____ Dataset excerpts
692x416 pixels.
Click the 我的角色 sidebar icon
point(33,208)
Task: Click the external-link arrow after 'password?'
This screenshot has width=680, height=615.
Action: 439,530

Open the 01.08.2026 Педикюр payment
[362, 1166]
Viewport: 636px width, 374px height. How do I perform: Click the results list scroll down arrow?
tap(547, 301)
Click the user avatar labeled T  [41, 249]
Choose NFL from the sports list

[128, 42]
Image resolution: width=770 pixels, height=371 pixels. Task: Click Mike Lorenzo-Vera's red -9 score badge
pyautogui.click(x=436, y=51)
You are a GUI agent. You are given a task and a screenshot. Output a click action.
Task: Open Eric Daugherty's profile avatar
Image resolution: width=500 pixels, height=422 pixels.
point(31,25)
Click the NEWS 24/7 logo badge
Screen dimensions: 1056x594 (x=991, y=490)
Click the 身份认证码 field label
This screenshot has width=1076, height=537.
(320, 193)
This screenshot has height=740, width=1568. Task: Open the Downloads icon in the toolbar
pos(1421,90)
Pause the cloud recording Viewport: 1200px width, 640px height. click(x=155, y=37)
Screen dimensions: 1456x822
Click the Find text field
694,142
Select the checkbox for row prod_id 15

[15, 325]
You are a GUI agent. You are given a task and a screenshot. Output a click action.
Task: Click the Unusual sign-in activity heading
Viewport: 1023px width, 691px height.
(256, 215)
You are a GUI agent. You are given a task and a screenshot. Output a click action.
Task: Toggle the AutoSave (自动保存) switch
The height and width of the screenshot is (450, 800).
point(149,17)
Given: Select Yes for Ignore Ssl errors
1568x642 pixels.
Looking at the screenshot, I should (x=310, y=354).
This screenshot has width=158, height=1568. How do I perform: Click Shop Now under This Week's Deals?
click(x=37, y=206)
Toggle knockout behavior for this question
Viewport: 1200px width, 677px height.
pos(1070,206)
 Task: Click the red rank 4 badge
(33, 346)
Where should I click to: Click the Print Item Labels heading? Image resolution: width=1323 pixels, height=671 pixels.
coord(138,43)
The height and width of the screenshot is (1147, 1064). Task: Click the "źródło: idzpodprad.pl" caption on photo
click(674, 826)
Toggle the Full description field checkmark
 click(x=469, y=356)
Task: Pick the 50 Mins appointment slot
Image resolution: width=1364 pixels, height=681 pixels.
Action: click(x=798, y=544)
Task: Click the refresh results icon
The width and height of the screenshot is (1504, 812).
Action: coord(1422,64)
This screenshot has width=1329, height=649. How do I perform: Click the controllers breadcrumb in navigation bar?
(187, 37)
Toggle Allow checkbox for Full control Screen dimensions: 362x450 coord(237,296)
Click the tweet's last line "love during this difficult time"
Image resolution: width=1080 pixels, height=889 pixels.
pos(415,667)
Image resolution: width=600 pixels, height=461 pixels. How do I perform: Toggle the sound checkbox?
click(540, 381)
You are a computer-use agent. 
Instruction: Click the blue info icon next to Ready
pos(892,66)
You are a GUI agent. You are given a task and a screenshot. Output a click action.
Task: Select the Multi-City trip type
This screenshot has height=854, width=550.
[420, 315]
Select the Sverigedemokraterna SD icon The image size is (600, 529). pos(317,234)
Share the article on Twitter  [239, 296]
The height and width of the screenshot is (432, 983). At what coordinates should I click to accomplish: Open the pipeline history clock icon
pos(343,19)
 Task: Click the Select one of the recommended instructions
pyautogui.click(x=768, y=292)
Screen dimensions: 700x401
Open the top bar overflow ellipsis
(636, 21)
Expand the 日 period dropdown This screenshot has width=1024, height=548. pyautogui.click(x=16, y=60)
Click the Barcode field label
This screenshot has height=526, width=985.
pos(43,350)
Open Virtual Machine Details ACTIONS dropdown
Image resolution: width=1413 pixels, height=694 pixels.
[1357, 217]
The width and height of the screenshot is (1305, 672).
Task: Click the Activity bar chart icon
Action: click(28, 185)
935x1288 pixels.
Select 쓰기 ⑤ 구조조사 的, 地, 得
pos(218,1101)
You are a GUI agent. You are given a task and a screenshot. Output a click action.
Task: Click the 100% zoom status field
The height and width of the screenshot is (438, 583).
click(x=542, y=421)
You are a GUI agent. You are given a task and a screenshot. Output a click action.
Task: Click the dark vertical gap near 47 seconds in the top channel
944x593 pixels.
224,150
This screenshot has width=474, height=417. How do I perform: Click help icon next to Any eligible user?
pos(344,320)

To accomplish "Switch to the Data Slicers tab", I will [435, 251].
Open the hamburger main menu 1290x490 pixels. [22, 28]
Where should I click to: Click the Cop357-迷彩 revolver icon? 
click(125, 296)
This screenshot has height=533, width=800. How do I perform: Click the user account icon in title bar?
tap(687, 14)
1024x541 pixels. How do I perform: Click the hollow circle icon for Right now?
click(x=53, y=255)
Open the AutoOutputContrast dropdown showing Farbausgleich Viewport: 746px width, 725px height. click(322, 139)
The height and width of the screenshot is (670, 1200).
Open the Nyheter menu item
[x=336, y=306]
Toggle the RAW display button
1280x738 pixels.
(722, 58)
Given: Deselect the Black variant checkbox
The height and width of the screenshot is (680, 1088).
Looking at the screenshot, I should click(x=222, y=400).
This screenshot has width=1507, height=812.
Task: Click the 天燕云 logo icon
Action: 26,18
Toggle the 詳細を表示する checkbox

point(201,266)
________
What to work on - Please write out all of the records above, character for character.

Your response -
692x416 pixels.
Click the 我的角色 sidebar icon
point(33,208)
Task: Click the external-link arrow after 'password?'
This screenshot has width=680, height=615.
Action: 439,530

Open the 01.08.2026 Педикюр payment
[362, 1166]
Viewport: 636px width, 374px height. How do I perform: Click the results list scroll down arrow?
tap(547, 301)
Click the user avatar labeled T  [41, 249]
Choose NFL from the sports list

[128, 42]
Image resolution: width=770 pixels, height=371 pixels. Task: Click Mike Lorenzo-Vera's red -9 score badge
pyautogui.click(x=436, y=51)
You are a GUI agent. You are given a task and a screenshot. Output a click action.
Task: Open Eric Daugherty's profile avatar
Image resolution: width=500 pixels, height=422 pixels.
point(31,25)
Click the NEWS 24/7 logo badge
Screen dimensions: 1056x594 (x=991, y=490)
Click the 身份认证码 field label
This screenshot has width=1076, height=537.
(320, 193)
This screenshot has height=740, width=1568. Task: Open the Downloads icon in the toolbar
pos(1421,90)
Pause the cloud recording Viewport: 1200px width, 640px height. click(x=155, y=37)
Screen dimensions: 1456x822
Click the Find text field
694,142
Select the checkbox for row prod_id 15

[15, 325]
You are a GUI agent. You are given a task and a screenshot. Output a click action.
Task: Click the Unusual sign-in activity heading
Viewport: 1023px width, 691px height.
(256, 215)
You are a GUI agent. You are given a task and a screenshot. Output a click action.
Task: Toggle the AutoSave (自动保存) switch
The height and width of the screenshot is (450, 800).
point(149,17)
Given: Select Yes for Ignore Ssl errors
1568x642 pixels.
Looking at the screenshot, I should (x=310, y=354).
This screenshot has width=158, height=1568. How do I perform: Click Shop Now under This Week's Deals?
click(x=37, y=206)
Toggle knockout behavior for this question
Viewport: 1200px width, 677px height.
pos(1070,206)
 Task: Click the red rank 4 badge
(33, 346)
Where should I click to: Click the Print Item Labels heading? Image resolution: width=1323 pixels, height=671 pixels.
coord(138,43)
The height and width of the screenshot is (1147, 1064). Task: Click the "źródło: idzpodprad.pl" caption on photo
click(674, 826)
Toggle the Full description field checkmark
 click(x=469, y=356)
Task: Pick the 50 Mins appointment slot
Image resolution: width=1364 pixels, height=681 pixels.
Action: click(x=798, y=544)
Task: Click the refresh results icon
The width and height of the screenshot is (1504, 812).
Action: coord(1422,64)
This screenshot has width=1329, height=649. How do I perform: Click the controllers breadcrumb in navigation bar?
(187, 37)
Toggle Allow checkbox for Full control Screen dimensions: 362x450 coord(237,296)
Click the tweet's last line "love during this difficult time"
Image resolution: width=1080 pixels, height=889 pixels.
pos(415,667)
Image resolution: width=600 pixels, height=461 pixels. How do I perform: Toggle the sound checkbox?
click(540, 381)
You are a computer-use agent. 
Instruction: Click the blue info icon next to Ready
pos(892,66)
You are a GUI agent. You are given a task and a screenshot. Output a click action.
Task: Select the Multi-City trip type
This screenshot has height=854, width=550.
[420, 315]
Select the Sverigedemokraterna SD icon The image size is (600, 529). pos(317,234)
Share the article on Twitter  [239, 296]
The height and width of the screenshot is (432, 983). At what coordinates should I click to accomplish: Open the pipeline history clock icon
pos(343,19)
 Task: Click the Select one of the recommended instructions
pyautogui.click(x=768, y=292)
Screen dimensions: 700x401
Open the top bar overflow ellipsis
(636, 21)
Expand the 日 period dropdown This screenshot has width=1024, height=548. pyautogui.click(x=16, y=60)
Click the Barcode field label
This screenshot has height=526, width=985.
pos(43,350)
Open Virtual Machine Details ACTIONS dropdown
Image resolution: width=1413 pixels, height=694 pixels.
[1357, 217]
The width and height of the screenshot is (1305, 672).
Task: Click the Activity bar chart icon
Action: click(28, 185)
935x1288 pixels.
Select 쓰기 ⑤ 구조조사 的, 地, 得
pos(218,1101)
You are a GUI agent. You are given a task and a screenshot. Output a click action.
Task: Click the 100% zoom status field
The height and width of the screenshot is (438, 583).
click(x=542, y=421)
You are a GUI agent. You are given a task and a screenshot. Output a click action.
Task: Click the dark vertical gap near 47 seconds in the top channel
944x593 pixels.
224,150
This screenshot has width=474, height=417. How do I perform: Click help icon next to Any eligible user?
pos(344,320)

To accomplish "Switch to the Data Slicers tab", I will [435, 251].
Open the hamburger main menu 1290x490 pixels. [22, 28]
Where should I click to: Click the Cop357-迷彩 revolver icon? 
click(125, 296)
This screenshot has height=533, width=800. How do I perform: Click the user account icon in title bar?
tap(687, 14)
1024x541 pixels. How do I perform: Click the hollow circle icon for Right now?
click(x=53, y=255)
Open the AutoOutputContrast dropdown showing Farbausgleich Viewport: 746px width, 725px height. click(322, 139)
The height and width of the screenshot is (670, 1200).
Open the Nyheter menu item
[x=336, y=306]
Toggle the RAW display button
1280x738 pixels.
(722, 58)
Given: Deselect the Black variant checkbox
The height and width of the screenshot is (680, 1088).
Looking at the screenshot, I should click(x=222, y=400).
This screenshot has width=1507, height=812.
Task: Click the 天燕云 logo icon
Action: 26,18
Toggle the 詳細を表示する checkbox

point(201,266)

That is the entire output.